I need your help with these questions:-

  1. What type of collation should I use in the database ?

  2. In the front end ( C#) Is it possible that in USA I can show the numeric values displayed as 100.00 and in scandinavia to show them as 100,00 and somehow make sure that the calculations and saving to the database works without any problem?

Thank you

Upvotes: 2

Views: 530

Answers (3)

Seph
Seph

Reputation: 8693

Make all your string data types are NVARCHAR (or NCHAR if fixed length) so that you support unicode characters.

Since you say that your 'database' will be the same, do you mean that the server is the same physical instance, or just the same schema?

If you will have a separate server for USA to Scandinavia, this means you just set your SQL server collation and your Windows Server localization settings to USA or Scandinavia, you will need to test your solution under both environments continuously through development to ensure than any error doesn't propagate for too long unnoticed.

It's also possible to have a single database instance and then just change the localization at the WS / application side, for example this means you pass all times and numbers as USA format. But you display the values as either USA or Scandinavia format, if you're a installed (and not a web-app) you could run this control off the user's local computer localization setting which should do most of the heavy lifting for you without a problem.

eg: DateTime.Now.ToString() will report "16:34 14/11/2011" for one localization setting but "16:34 11/14/2011" for USA localization, internally the data is the same.

Lastly, if you are using a single central database, make sure you save your dates as UTC time rather than local time, otherwise you will be ignoring timezone differences between the data.

Upvotes: 0

Igor Borisenko
Igor Borisenko

Reputation: 3866

  1. You can choose a collation here Selecting a SQL Server Collation there are scandinavian collations.

  2. The decimal delimeter depends on Windows settings and will not affect your calculations.

You will have some problems with converting character expressions to a numeric data type.

Data Type Conversion:

Character expressions that are being converted to an exact numeric data type must consist of digits, a decimal point, and an optional plus (+) or minus (-). Leading blanks are ignored. Comma separators, such as the thousands separator in 123,456.00, are not allowed in the string.

Upvotes: 0

VinayC
VinayC

Reputation: 49175

In SQL Server, collation is used for operations such as sorting on text data, so I don't think that decision would affect currency etc.
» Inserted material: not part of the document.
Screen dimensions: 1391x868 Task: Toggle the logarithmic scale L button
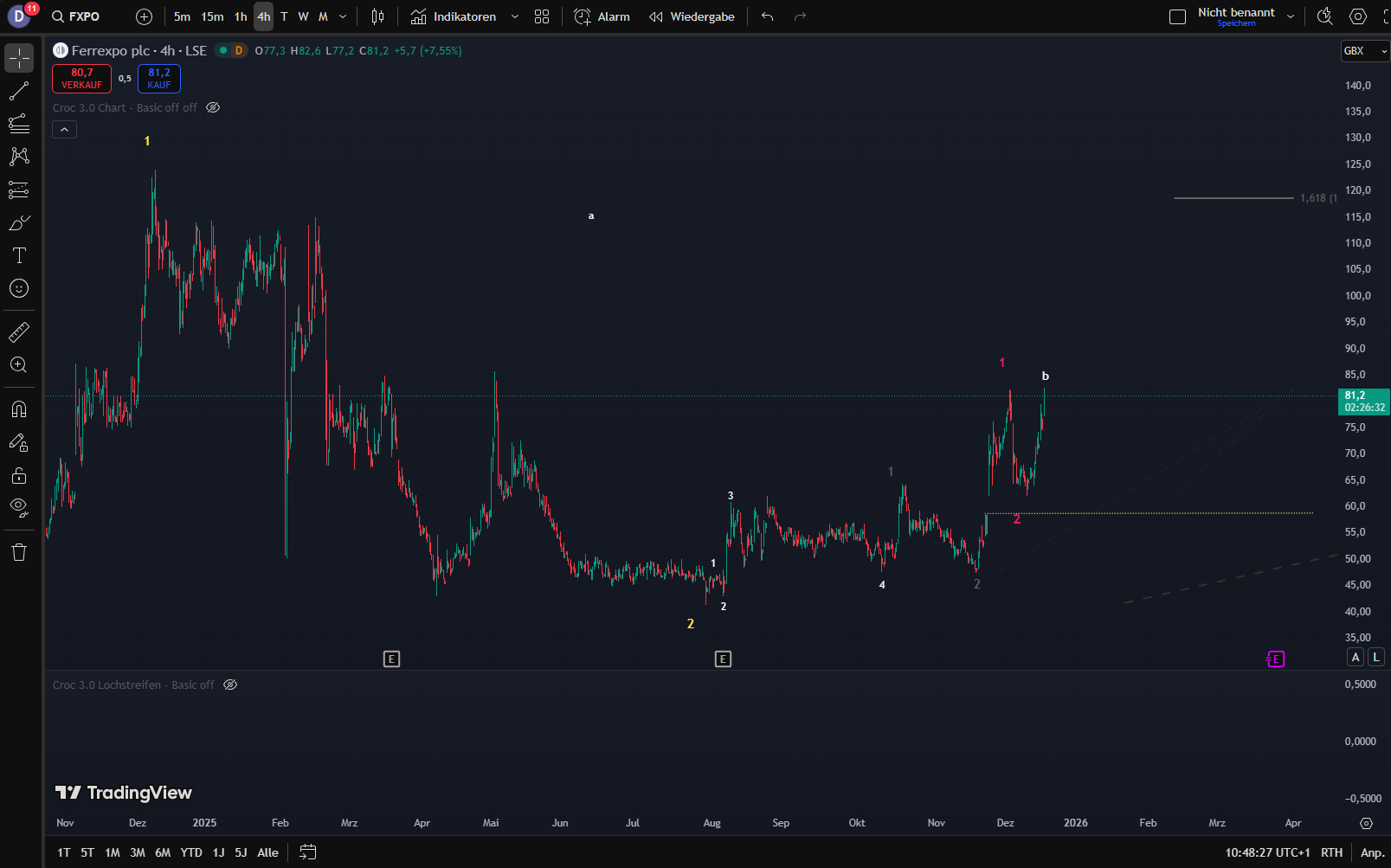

From .NET front-end (and sql back-end), you have to choose correct data type (such as Decimal, DateTime) for manipulating the data - for display & input purpose, you can do locale specific formatting (e.g. see currency format specifier in numeric formatting string). You can specify the format in functions such as Decimal.ToString or String.Format. These will use your current locale but you can have overrides to specify locale specific format providers. Similarly you have Parse method to convert from string to actual data type.